I walked the Camino de Santiago in 2022 with Cristina. It was 500 miles of soul, sweat and Spanish dust. It was a pilgrimage that broke me open and stitched me back together with threads of presence and wonder. Now, back in the hum of daily life, I’ve found a way to keep that Camino spirit alive, step by step, right here in Central Florida. It’s a practice I call the Present Moment Affirmation (PMA), and it’s as simple as it has become sacred to me. Grab your staff, or just your shoes, and let me show you how it works, with a few stories from the trail to light the way.
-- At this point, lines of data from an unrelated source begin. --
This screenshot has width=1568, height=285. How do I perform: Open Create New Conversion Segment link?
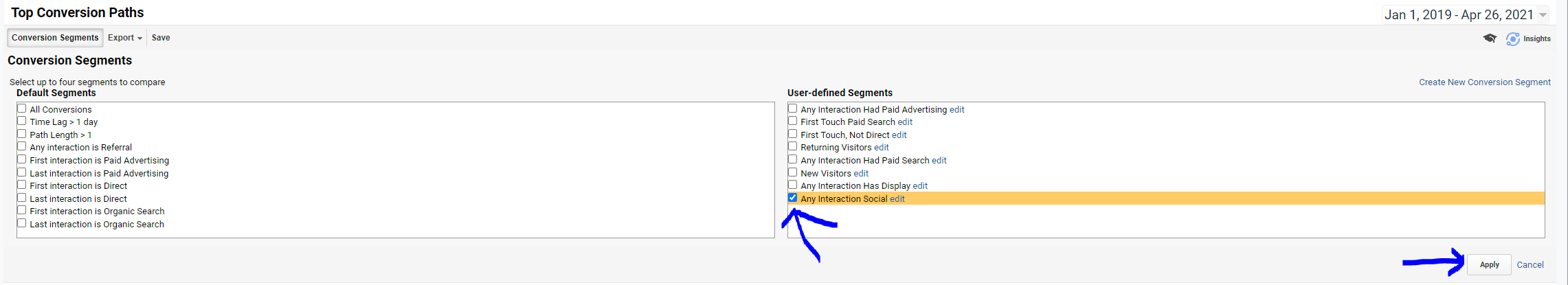(x=1484, y=82)
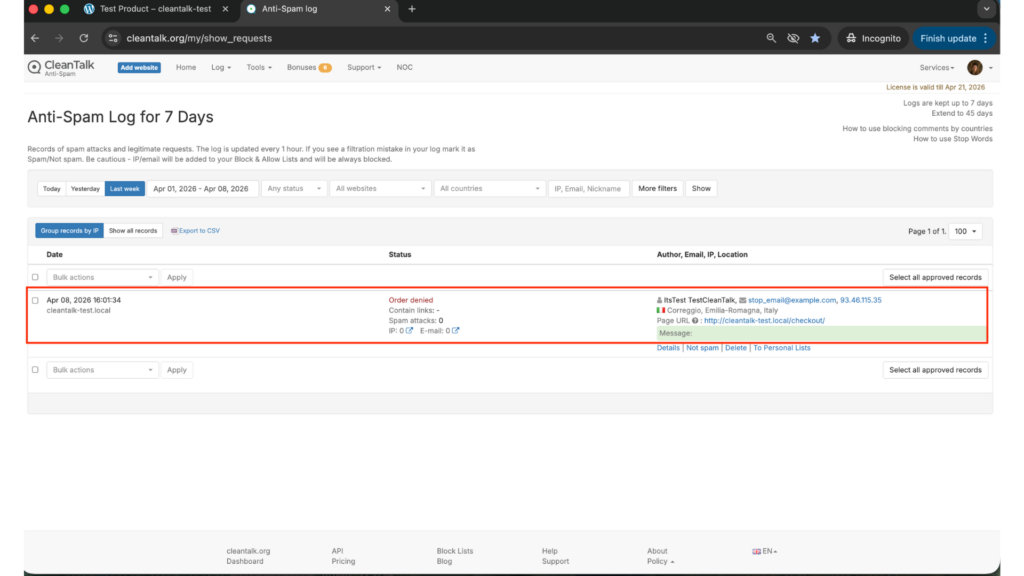The width and height of the screenshot is (1024, 576).
Task: Click the envelope icon before stop_email@example.com
Action: pyautogui.click(x=744, y=300)
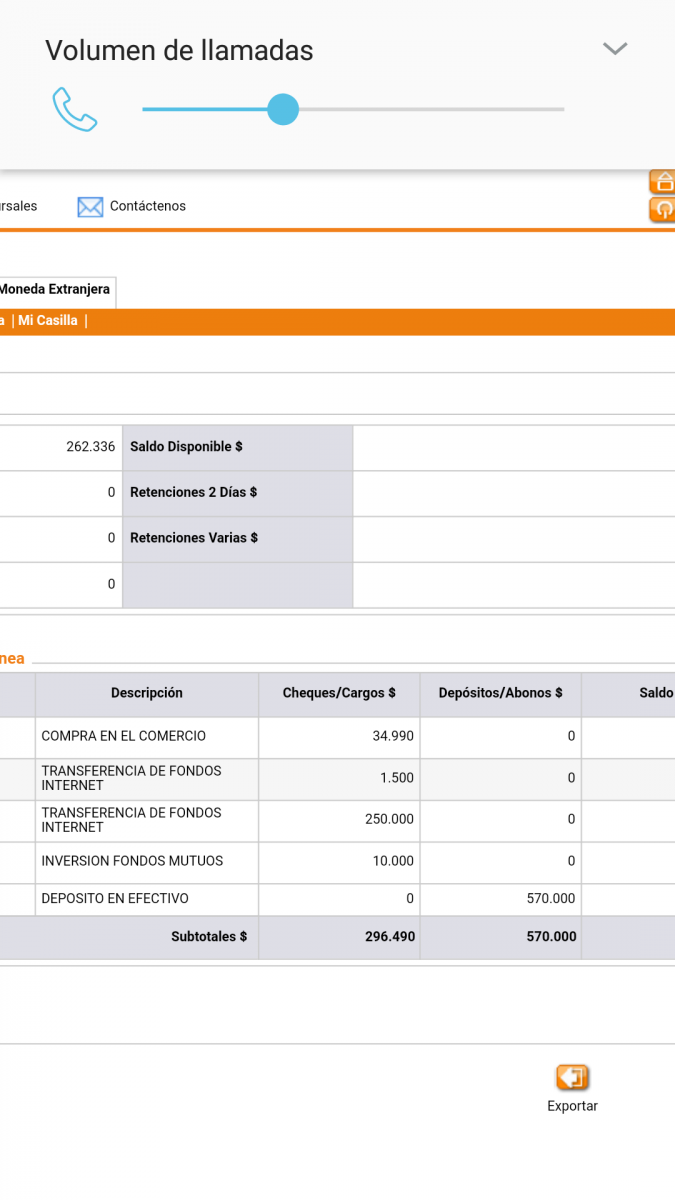675x1200 pixels.
Task: Open the Moneda Extranjera tab
Action: [55, 290]
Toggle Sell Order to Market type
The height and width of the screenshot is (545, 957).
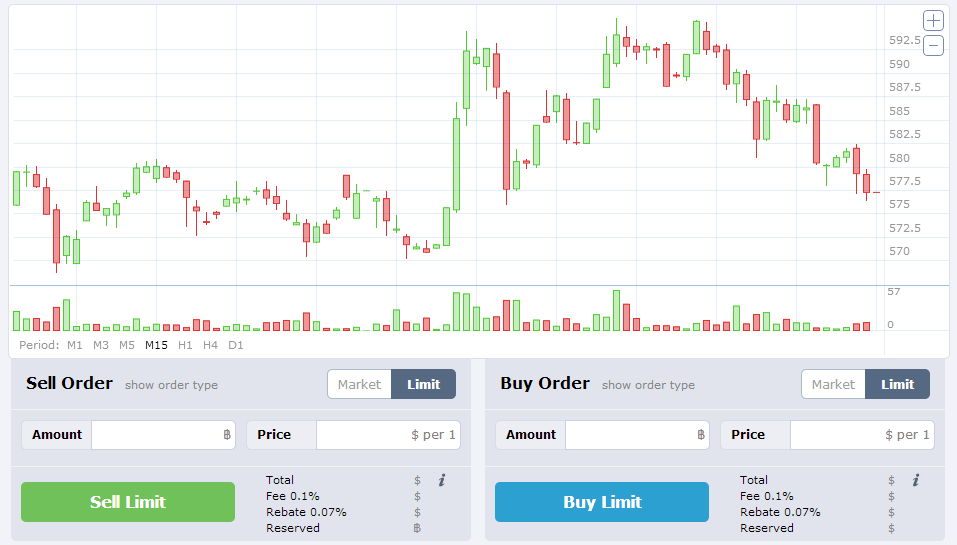coord(359,384)
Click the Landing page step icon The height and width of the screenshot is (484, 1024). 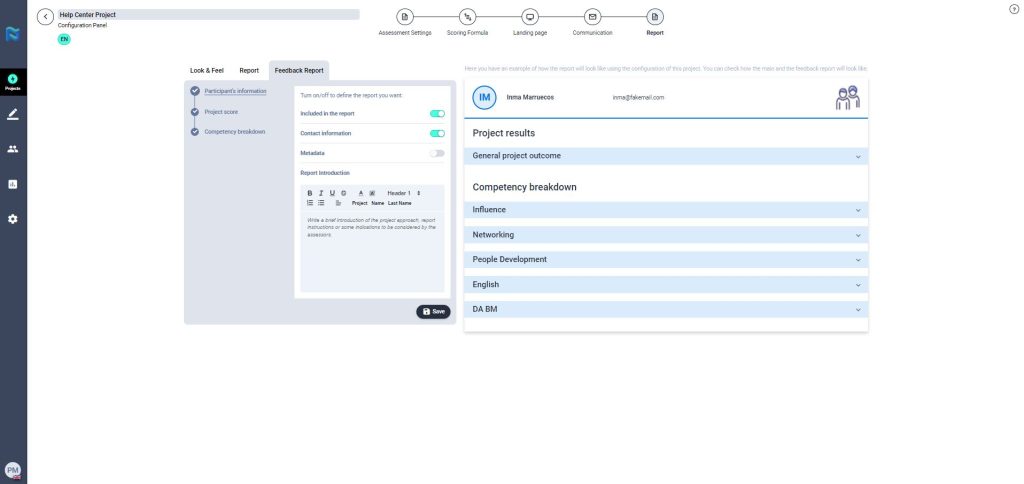pyautogui.click(x=530, y=17)

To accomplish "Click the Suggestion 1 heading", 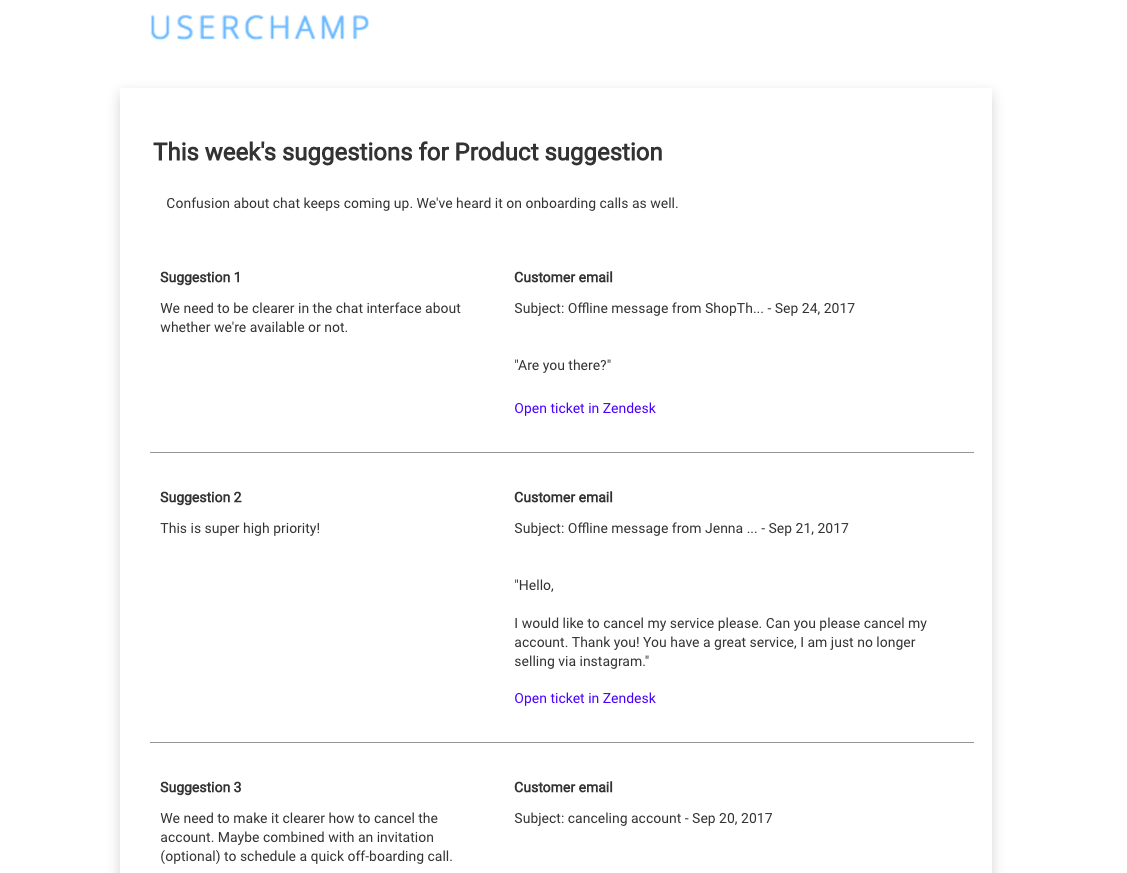I will (x=200, y=277).
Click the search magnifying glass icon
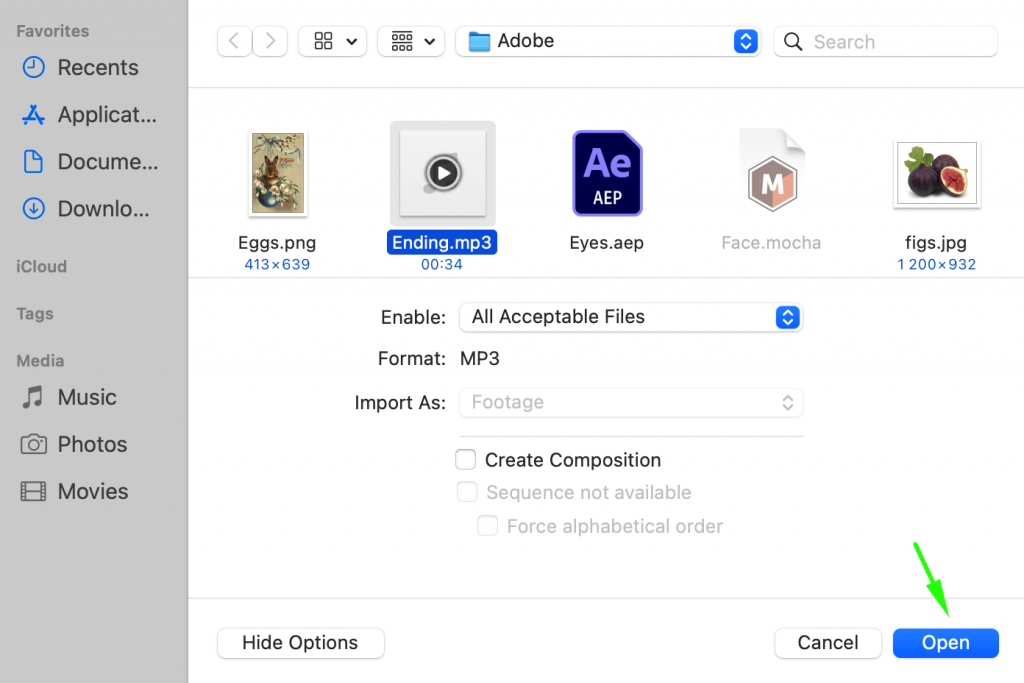The height and width of the screenshot is (683, 1024). click(792, 42)
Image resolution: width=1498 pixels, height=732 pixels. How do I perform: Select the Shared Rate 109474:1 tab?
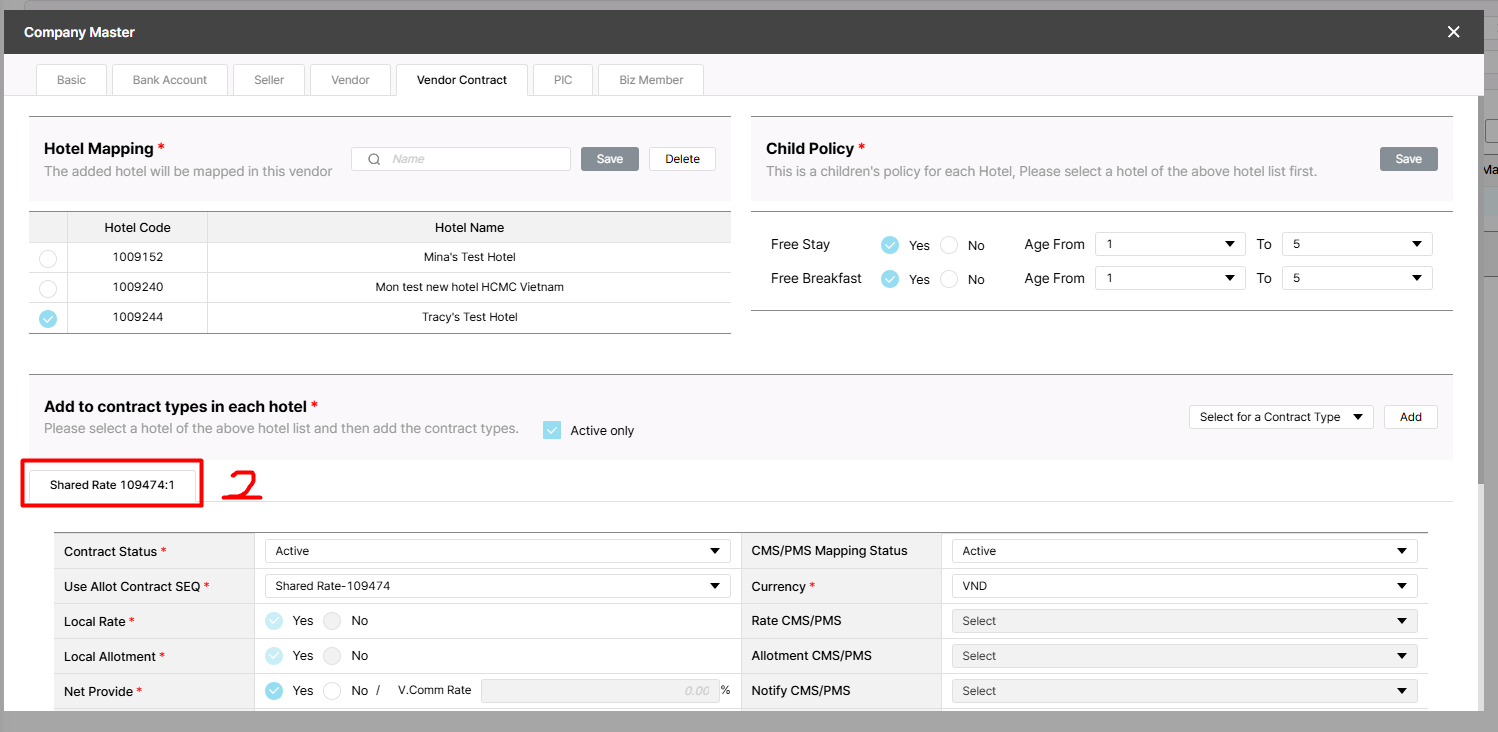(x=112, y=485)
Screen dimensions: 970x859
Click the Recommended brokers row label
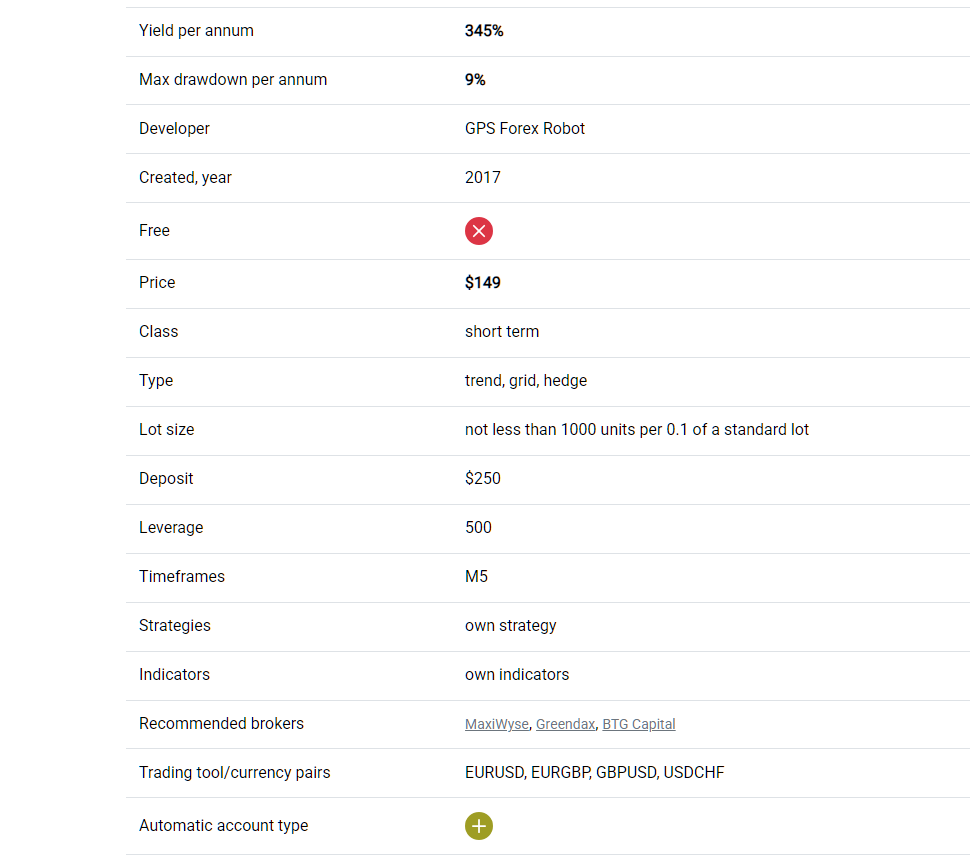(x=221, y=724)
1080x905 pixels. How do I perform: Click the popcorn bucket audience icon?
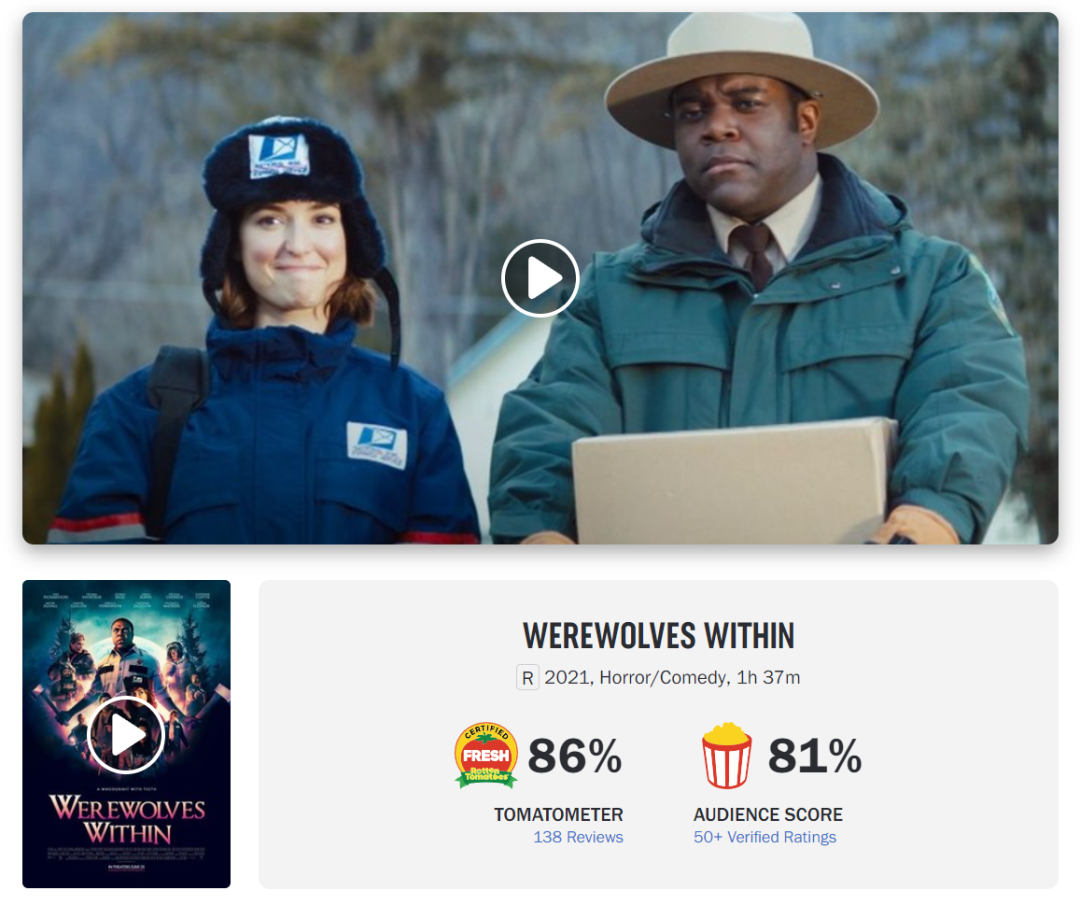tap(727, 756)

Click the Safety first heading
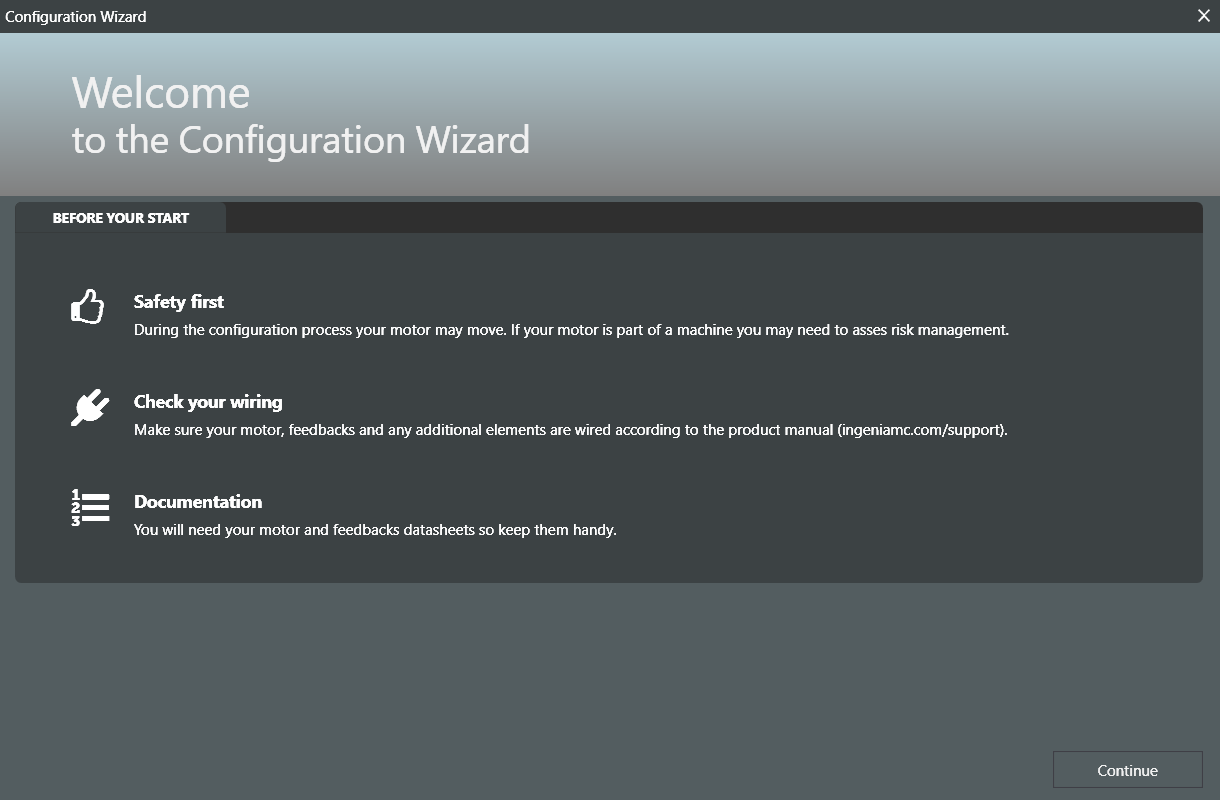[x=179, y=302]
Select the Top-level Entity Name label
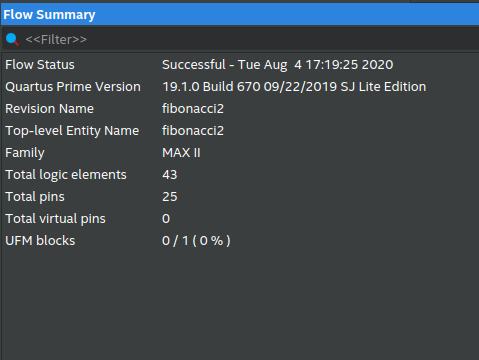 (72, 131)
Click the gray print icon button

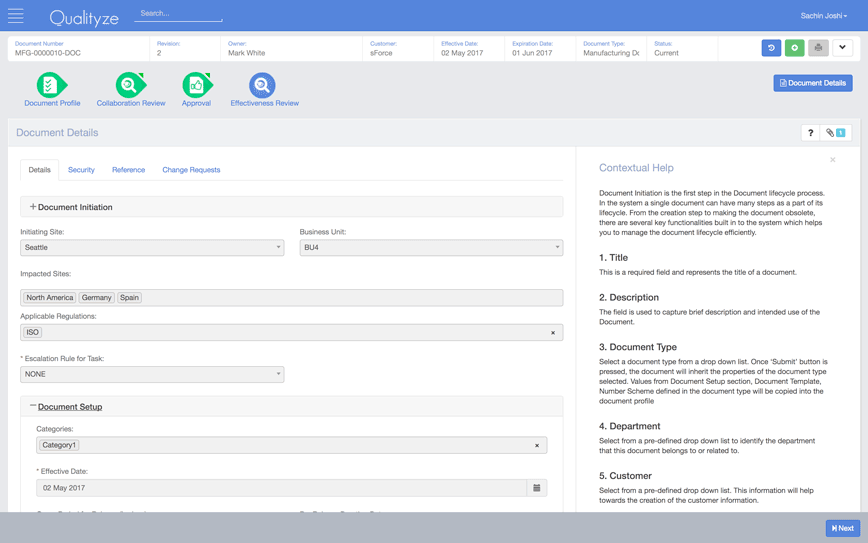coord(818,48)
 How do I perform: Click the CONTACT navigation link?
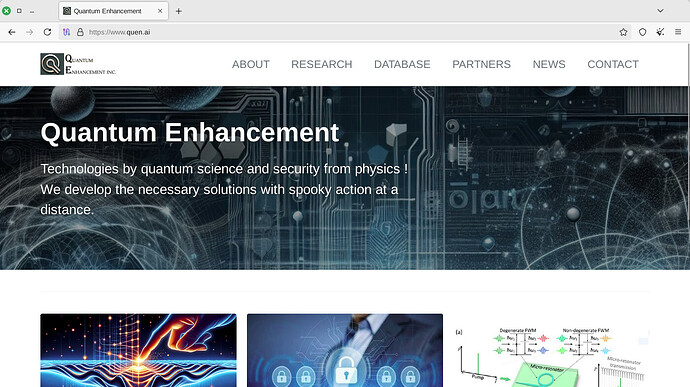click(x=613, y=64)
The Practice: Doing a PMA on a Daily Walk

Here’s the deal. I take my pilgrim’s staff on my 1.5-mile loop with me. It’s not just a stick. It’s a tether to the Camino, a reminder that every walk can be a pilgrimage if I let it. When something catches my eye, a woodpecker drilling into an oak tree, a shadow stretching across the sidewalk, a whiff of rain in the air, I stop. I snap a photograph with my iPhone to mark the moment, not for Instagram, but for me. And if it calls to me, I do the following Present Moment Meditation (PMA):

  • Plant the staff. I dig it into the ground and say, "This is where I am, right now."
  • Affirm the now. "The past is a memory, the future's a dream, only this moment is real."
  • Feel it all. I breathe deep and ask myself, "What do I see, hear, smell, feel?"
  • Let go. No yesterday, no tomorrow, just this.
  • Say it’s enough. "This is all there is, and it’s enough."
  • Face the end. "This may be the last time I [see this, hear this, stand here, feel this way]."

That’s it. No fuss, no fluff. It’s a Stoic slap to the face, waking me up to the holiness of the ordinary. And it gives me that pilgrim's state of mind, every day I walk, no plane ticket required.

Camino Anecdotes: Where It All Began

The PMA didn’t come from nowhere. It was forged on the Camino Frances, in moments that still hum in my chest.

  • The Mojon Outside Belorado
    Day 13, 246 kilometers into our 800 kilometer trek, and I was a mess. I had blisters, aching hips, and a mojon staring me down, telling me I had 554.6 kilometers to go to Santiago. Doubt whispered I wouldn’t make it. I stopped, jammed my staff into the dirt, and thought if I quit now, “This may very well be the last time I face a marker like this.” The wind picked up, the path crunched, and suddenly that mojon wasn’t a taunt, it was a milestone. I'd flipped the moment from dread to achievement, and I walked on.
  • The Shrine on El Alto de Mostelares
    Cristina was meditating below as I climbed to a small shrine with stones and prayers stacked by pilgrims before me. I added one for a friend’s son, gone too soon, and stood there, feeling the weight of the moment. Later, I’d learn my dad had died that day, half a world away. I didn’t know it then, but I was doing the Present Moment Affirmation and grounding myself in the now, letting the Meseta hold me still. It was raw, real, splendid and deep in it's embrace.
  • A Café Con Leche near O Pedrouza 
    Last day on Camino, Cristina and I sat in a roadside bar, sipping a café-con-leche. It was just coffee, but I imagined it might be my last ever on a Camino. The steam warmed my hands, the bitterness woke my tongue, and the chatter of pilgrims filled my ears. I didn’t need anything more, just that cup, that moment. It was enough.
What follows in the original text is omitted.